Recent images by the Cassini spacecraft show portions of Samarkand Sulci at much higher resolution than in the Voyager 2 images. Numerous parallel ridges are resolved in the southern and eastern extensions of the feature, though some ridges appear chevron shaped. Just as Kargel and Pozio (1996) found parts of this feature lying within topographic lows, sharp scarps bound the ridge belts in several regions. On the far eastern tip of Samarkand Sulci, these scarps begin to converge as the ridge belts disappear, forming narrow canyons.

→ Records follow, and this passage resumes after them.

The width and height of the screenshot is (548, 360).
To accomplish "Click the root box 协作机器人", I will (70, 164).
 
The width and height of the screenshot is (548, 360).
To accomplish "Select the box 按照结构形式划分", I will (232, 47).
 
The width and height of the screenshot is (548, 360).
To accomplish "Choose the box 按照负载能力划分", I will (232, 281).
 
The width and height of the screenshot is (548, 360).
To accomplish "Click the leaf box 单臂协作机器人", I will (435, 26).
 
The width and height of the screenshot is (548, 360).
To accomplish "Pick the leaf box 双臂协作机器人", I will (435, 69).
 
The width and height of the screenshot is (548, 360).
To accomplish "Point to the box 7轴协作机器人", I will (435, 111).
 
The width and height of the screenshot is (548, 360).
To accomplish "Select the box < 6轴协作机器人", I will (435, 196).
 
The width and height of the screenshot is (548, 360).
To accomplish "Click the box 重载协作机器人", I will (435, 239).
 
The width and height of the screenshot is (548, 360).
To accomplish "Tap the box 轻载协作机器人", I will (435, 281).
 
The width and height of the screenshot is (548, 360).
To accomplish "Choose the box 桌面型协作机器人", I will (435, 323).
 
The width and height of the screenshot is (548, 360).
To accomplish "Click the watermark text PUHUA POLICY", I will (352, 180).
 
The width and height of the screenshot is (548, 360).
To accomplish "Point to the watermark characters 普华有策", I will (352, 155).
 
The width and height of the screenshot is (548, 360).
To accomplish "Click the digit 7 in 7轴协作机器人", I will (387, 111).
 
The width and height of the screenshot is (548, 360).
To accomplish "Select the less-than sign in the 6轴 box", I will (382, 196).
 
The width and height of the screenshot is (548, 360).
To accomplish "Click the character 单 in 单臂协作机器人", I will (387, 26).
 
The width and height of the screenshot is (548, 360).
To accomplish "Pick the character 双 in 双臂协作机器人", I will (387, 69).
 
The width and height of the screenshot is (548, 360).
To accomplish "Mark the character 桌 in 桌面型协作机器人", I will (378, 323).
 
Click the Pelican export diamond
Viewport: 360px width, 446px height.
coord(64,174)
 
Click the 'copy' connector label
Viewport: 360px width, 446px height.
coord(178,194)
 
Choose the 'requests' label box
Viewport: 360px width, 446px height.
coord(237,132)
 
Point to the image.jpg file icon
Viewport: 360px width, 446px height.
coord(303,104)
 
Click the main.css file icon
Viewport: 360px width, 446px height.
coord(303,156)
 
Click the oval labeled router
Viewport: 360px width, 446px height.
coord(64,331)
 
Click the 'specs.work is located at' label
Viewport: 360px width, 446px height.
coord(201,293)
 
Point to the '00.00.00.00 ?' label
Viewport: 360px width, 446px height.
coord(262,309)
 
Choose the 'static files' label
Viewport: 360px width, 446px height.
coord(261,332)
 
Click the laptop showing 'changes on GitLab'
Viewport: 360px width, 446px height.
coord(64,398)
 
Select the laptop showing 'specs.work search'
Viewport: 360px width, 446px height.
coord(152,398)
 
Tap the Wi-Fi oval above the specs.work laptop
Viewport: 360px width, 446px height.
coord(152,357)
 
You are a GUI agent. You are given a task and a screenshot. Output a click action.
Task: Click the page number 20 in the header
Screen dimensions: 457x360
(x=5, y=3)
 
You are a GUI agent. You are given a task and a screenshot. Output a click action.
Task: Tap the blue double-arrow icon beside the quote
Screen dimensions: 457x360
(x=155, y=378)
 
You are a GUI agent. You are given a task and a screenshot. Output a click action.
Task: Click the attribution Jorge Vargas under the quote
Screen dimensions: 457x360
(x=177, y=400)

Northern Samarkand Sulci was also observed. This region appears unconsolidated with several craters, like Ahmad and Peri-Banu, appearing to be cross-cut or even flooded by this portion of Samarkand Sulci.

Near the southern end of Samarkand Sulci, curious dark patches, 500–750 m across were observed lying along ridge crests. It is possible these spots may be collapse pits.

Samarkand Sulci is named after the country ruled over by Shah Zaman, brother of Shahryar, in Arabian Nights.